■ Text passage
------------------------------------
April 29, 2009 Leave a comment

Amid the wreckage and recriminations, investors are left wondering what might warn them of the next mega-fraud

On Mar. 12, victims of Bernard Madoff’s Ponzi scheme finally had one of their wishes come true. After a judge denied bail, Madoff is going directly to jail, and he isn’t passing “go.” But Madoff’s victims still want answers.

They want to know where the money went. They want to know who else was involved. And they want to know how they got scammed.

At the courthouse, many victims said there were no warning signs and Madoff himself, in his courtroom statement, backed them up on at least one count. “The clients receiving trade confirmations and account statements had no way of knowing by reviewing these documents that I had never engaged in the transactions,” Madoff said during his guilty plea.
------------------------------------
■ Tasks to perform
1. Translate this sentence from the passage on the Madoff fraud into Spanish: "They want to know where the money went."
2. In the passage on the Madoff fraud, rewrite the part that opens with the words containing "On Mar. 12, victims" and closes with "his guilty plea.", using "investors" in place of "victims".
------------------------------------
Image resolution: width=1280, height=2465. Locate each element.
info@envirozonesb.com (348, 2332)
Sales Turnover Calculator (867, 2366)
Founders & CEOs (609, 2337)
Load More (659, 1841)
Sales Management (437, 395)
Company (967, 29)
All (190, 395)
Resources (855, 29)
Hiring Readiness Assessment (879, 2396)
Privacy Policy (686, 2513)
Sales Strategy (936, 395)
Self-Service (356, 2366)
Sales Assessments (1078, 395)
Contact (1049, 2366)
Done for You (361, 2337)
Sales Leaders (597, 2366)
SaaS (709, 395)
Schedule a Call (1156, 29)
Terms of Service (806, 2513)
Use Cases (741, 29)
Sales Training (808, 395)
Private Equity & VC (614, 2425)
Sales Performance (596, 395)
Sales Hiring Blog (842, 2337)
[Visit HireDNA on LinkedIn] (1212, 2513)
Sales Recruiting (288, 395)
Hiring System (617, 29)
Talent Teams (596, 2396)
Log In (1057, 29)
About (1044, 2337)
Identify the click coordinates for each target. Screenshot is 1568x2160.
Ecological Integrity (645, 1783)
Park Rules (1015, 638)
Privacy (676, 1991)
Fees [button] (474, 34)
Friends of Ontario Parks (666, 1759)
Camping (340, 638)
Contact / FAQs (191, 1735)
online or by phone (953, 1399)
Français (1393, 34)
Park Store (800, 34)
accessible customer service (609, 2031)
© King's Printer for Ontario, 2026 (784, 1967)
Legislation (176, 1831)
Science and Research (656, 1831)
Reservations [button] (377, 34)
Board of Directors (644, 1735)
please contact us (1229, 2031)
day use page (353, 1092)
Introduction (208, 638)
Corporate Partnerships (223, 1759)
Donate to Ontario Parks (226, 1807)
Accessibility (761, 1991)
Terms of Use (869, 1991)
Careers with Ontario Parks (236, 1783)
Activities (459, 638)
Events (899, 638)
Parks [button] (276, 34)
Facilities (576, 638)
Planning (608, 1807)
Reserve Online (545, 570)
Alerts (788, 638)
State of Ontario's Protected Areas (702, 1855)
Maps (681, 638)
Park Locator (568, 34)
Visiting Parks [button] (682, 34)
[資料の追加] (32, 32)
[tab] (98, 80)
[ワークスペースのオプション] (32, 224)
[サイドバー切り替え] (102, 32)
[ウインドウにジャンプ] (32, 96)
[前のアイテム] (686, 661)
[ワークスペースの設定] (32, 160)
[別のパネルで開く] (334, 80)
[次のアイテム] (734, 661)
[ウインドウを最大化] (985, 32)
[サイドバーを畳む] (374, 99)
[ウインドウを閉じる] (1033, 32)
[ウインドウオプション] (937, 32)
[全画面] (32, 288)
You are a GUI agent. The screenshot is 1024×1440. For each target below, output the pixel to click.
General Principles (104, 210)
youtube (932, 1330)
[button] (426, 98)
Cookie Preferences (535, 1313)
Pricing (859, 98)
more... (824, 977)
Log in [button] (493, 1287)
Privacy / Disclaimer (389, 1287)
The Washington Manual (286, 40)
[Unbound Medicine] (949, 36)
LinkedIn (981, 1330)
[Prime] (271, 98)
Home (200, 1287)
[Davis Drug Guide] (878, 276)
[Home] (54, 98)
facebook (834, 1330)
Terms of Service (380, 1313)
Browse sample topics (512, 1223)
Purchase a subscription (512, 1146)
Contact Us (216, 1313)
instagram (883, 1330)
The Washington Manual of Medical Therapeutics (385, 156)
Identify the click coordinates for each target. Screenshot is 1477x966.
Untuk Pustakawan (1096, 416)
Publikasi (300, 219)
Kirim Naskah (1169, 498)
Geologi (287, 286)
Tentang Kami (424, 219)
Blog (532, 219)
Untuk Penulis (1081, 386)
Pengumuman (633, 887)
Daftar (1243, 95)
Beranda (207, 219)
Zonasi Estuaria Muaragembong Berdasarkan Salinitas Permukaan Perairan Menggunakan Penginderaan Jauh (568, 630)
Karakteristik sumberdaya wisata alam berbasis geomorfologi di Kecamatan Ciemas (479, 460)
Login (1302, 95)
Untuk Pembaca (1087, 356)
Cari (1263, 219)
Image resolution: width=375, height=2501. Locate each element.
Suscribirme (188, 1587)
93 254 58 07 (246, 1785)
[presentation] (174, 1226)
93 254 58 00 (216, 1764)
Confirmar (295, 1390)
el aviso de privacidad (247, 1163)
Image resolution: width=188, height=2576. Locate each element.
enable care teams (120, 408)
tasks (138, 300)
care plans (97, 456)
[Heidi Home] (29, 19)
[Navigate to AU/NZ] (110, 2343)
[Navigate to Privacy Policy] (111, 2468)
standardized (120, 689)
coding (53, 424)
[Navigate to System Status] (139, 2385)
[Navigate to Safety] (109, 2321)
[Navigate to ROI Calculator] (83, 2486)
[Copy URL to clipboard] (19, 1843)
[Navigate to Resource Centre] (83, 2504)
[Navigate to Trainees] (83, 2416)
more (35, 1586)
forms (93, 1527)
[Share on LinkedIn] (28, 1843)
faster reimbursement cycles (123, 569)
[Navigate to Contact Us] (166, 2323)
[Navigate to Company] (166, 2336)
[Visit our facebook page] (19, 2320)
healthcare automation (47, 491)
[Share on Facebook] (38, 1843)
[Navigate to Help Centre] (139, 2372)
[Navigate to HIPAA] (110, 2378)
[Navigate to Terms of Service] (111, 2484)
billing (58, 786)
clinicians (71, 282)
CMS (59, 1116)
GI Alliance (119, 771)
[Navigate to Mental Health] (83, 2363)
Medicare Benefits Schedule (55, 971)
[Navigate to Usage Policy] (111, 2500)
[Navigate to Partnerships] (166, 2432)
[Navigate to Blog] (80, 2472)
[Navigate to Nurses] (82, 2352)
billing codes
------------------------------------
■ Solved tasks
1. Quieren saber adónde fue el dinero.

2.
On Mar. 12, investors of Bernard Madoff’s Ponzi scheme finally had one of their wishes come true. After a judge denied bail, Madoff is going directly to jail, and he isn’t passing “go.” But Madoff’s investors still want answers.

They want to know where the money went. They want to know who else was involved. And they want to know how they got scammed.

At the courthouse, many investors said there were no warning signs and Madoff himself, in his courtroom statement, backed them up on at least one count. “The clients receiving trade confirmations and account statements had no way of knowing by reviewing these documents that I had never engaged in the transactions,” Madoff said during his guilty plea.